After a weekend filled with dumb food "cheats" that left me bloated, lethargic, uncomfortable and feeling guilty (I don't cheat often, and when I do it always serves as a good reminder of why I eat the way I do) I'm back to healthy basics filled with lots of colour, protein, fibre, vitamins and nutrients—food that actually serves a purpose!

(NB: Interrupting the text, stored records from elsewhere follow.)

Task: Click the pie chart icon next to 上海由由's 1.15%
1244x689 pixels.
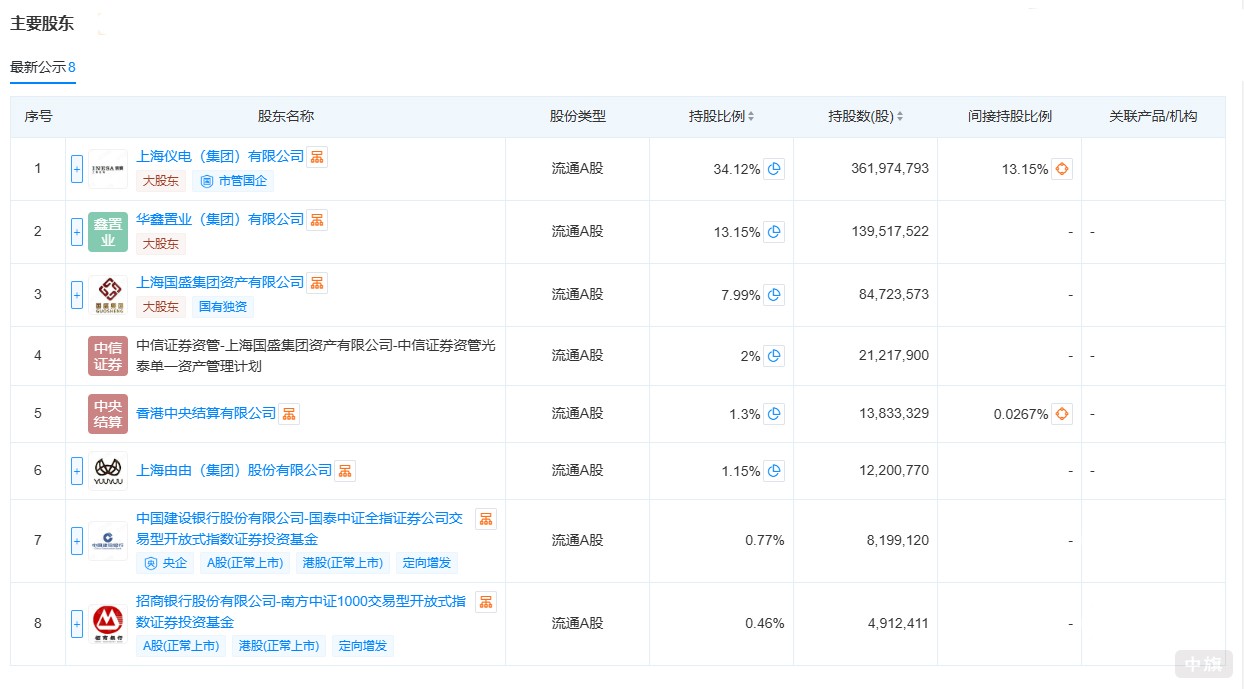Action: (x=773, y=471)
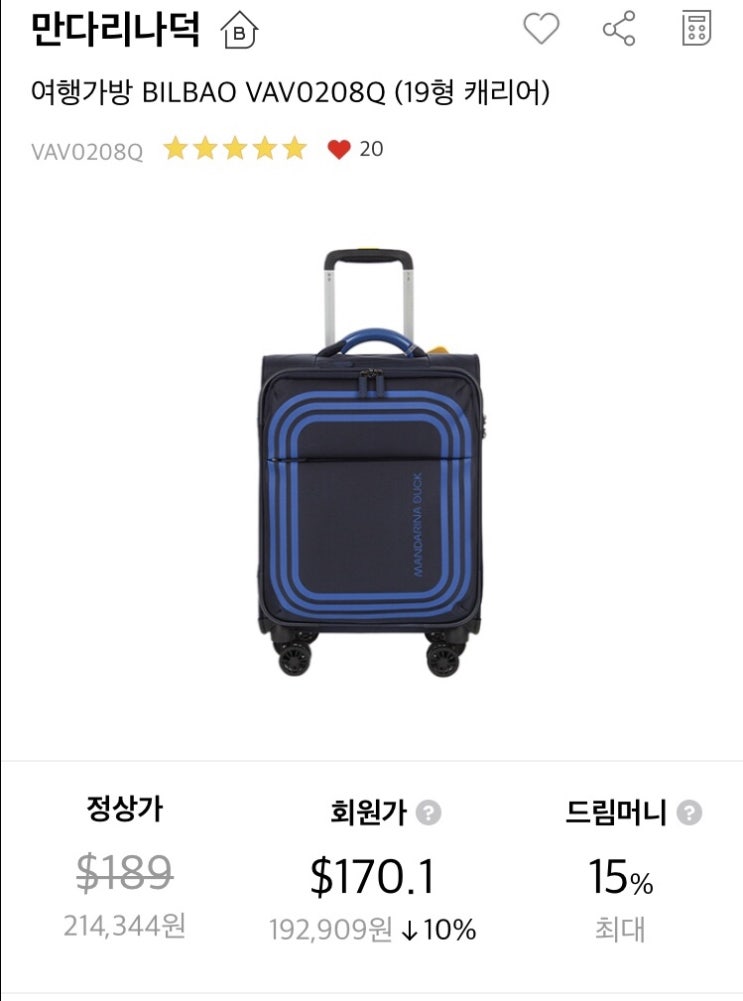The image size is (743, 1001).
Task: Tap the 정상가 label
Action: (124, 809)
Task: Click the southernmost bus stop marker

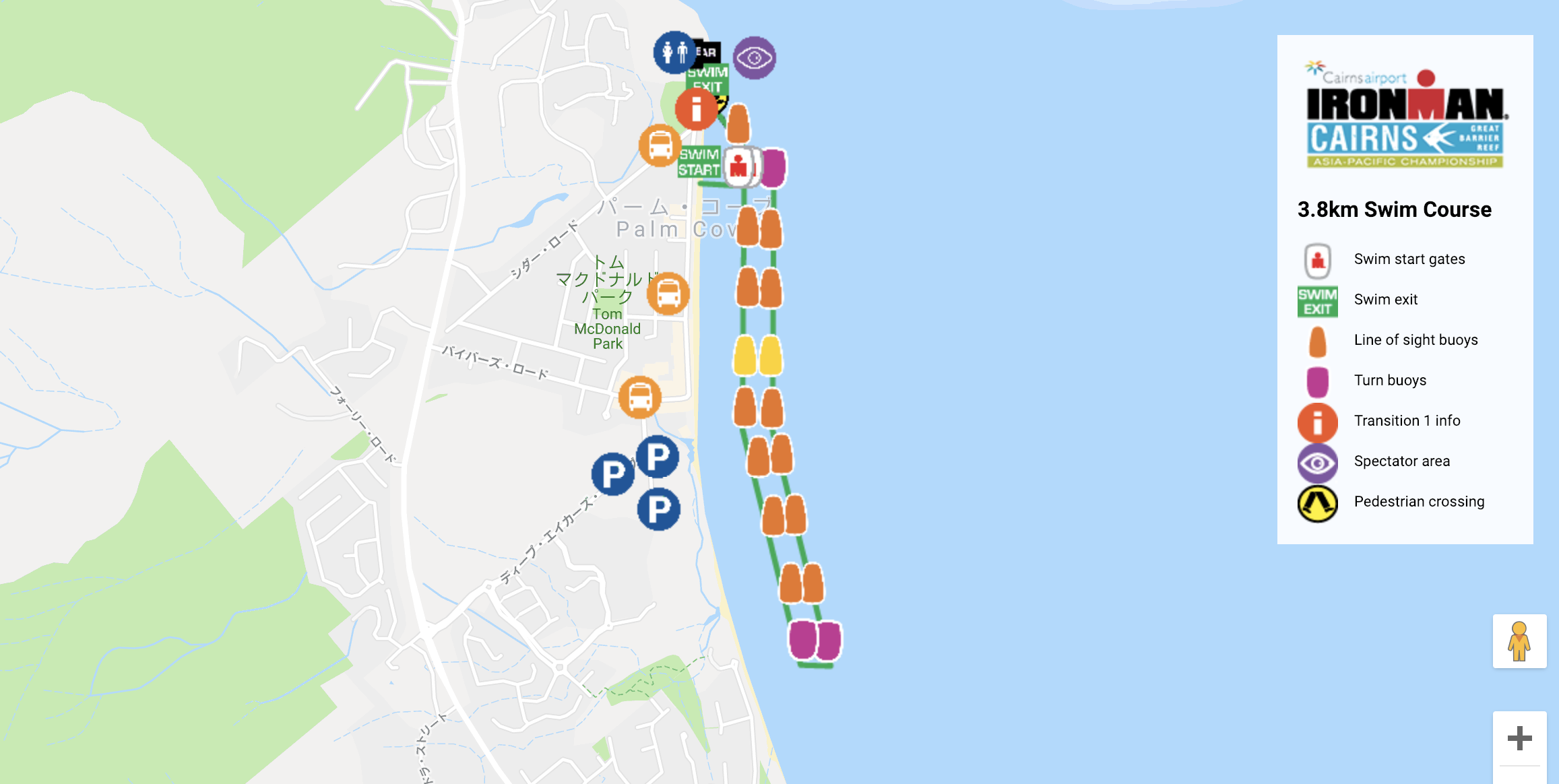Action: (x=639, y=397)
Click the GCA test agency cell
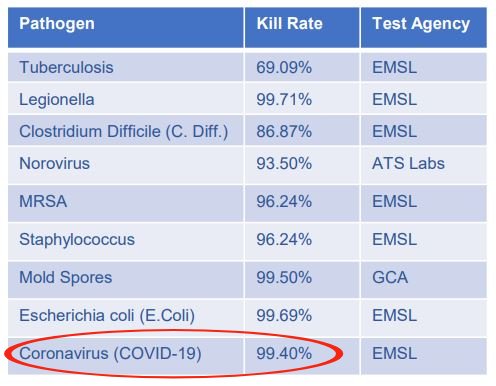Image resolution: width=496 pixels, height=386 pixels. [424, 279]
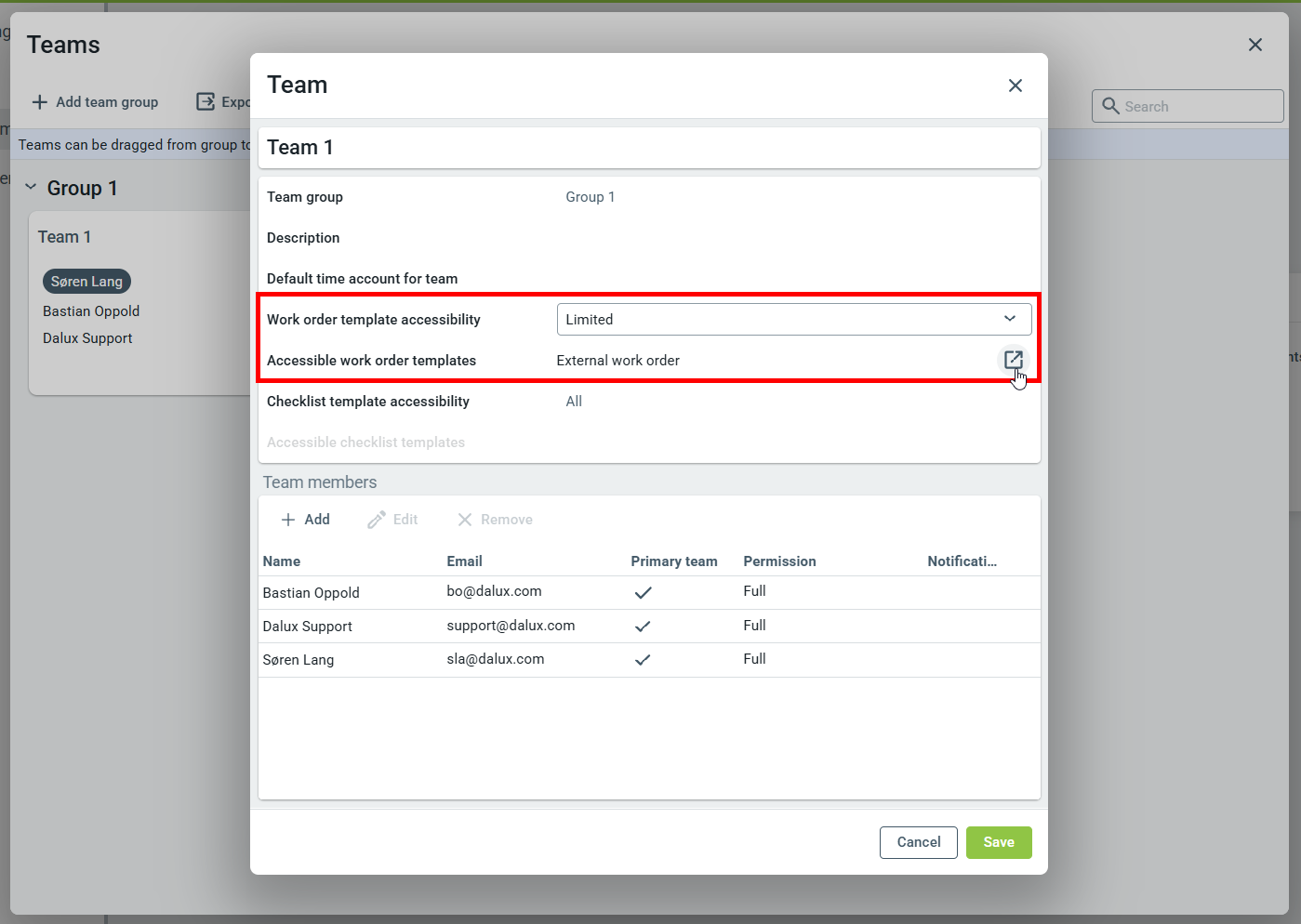Viewport: 1301px width, 924px height.
Task: Sort by the Name column header
Action: 282,561
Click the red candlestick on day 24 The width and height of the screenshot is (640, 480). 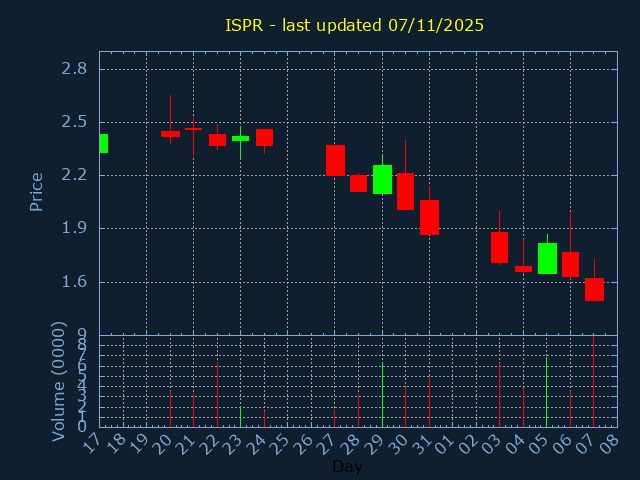click(x=264, y=137)
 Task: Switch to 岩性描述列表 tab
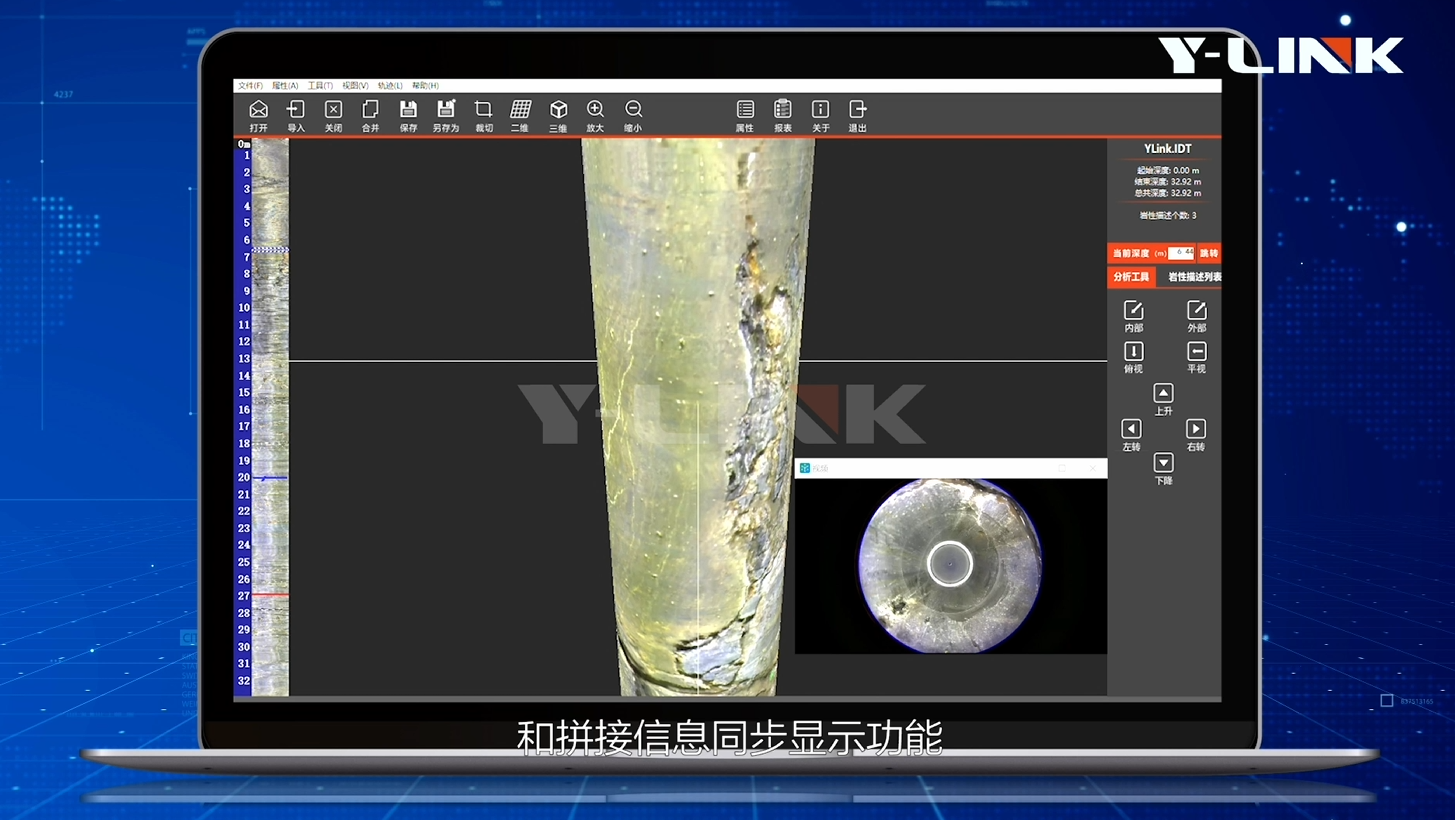click(x=1194, y=277)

Today's baked pesto chicken paired up with roasted squash and a big helping of steamed spinach with a fresh squeeze of lemon. 

paleo-pesto-chicken.jpg

Ingredients:

2 cups of fresh basil

3 cloves of garlic

1/4 cup chopped walnuts

1/2 fresh lemon

1/3 cup extra virgin olive oil

1 tbsp freshly cracked pepper

A couple of pinches of good sea salt

8 chicken thighs

Method:

Add basil, 1/4 cup of the olive oil and garlic and walnuts to Cuisinart (or blender) and pulse well. Add remaining olive oil as needed, a squeeze of lemon and salt and pepper to taste. Pour pesto over chicken, mix well and refrigerate for up to 2 days in a well-sealed container. Preheat oven to 400 degrees. Line a baking pan with tinfoil and add the chicken, making sure it's well covered in the marinade. Bake for 40-50 minutes, broiling for the last 10-15 minutes until the pesto is nice and crispy.